What is NIST Compliance? (Checklist, Definition, & More)
4. NIST releases latest version of its Cybersecurity Framework by Kim Gold
This week also silently saw the National Institute of Standards and Technology (NIST) release a new version of its Cybersecurity Framework. According to the legal blog Data Protection Report, which recapped it on Thursday, version 1.1, released on Monday, contained updates to authentication and identity, self-assessing cybersecurity risk, managing cybersecurity in the supply chain, and vulnerability disclosure. As Kim Gold, Senior Counsel with the firm Norton Rose Fulbright points out, the fact the framework has been updated should get the attention of anyone in the healthcare industry, as the standards are usually implemented to comply with HIPAA.

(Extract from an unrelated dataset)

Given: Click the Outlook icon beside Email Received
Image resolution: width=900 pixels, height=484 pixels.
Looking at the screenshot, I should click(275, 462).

5. LinkedIn’s AutoFill plugin could leak user data, secret fix failed by Josh Constine
LinkedIn was relatively quick to fix a vulnerability it called a feature this week that was being abused to expose visitors' names, phone numbers, email addresses, ZIP codes, company and job title to third-party websites. “Malicious sites have been able to invisibly render the plugin on their entire page so if users who are logged into LinkedIn click anywhere, they’d effectively be hitting a hidden ‘AutoFill with LinkedIn’ button and giving up their data,” TechCrunch reported Thursday. The site fixed the issue but not completely. Attackers could still exploit the vulnerability by installing an iFrame to a site with a cross-site scripting vulnerability. LinkedIn ultimately pushed a patch to resolve that issue after the initial vulnerability got publicity this week however.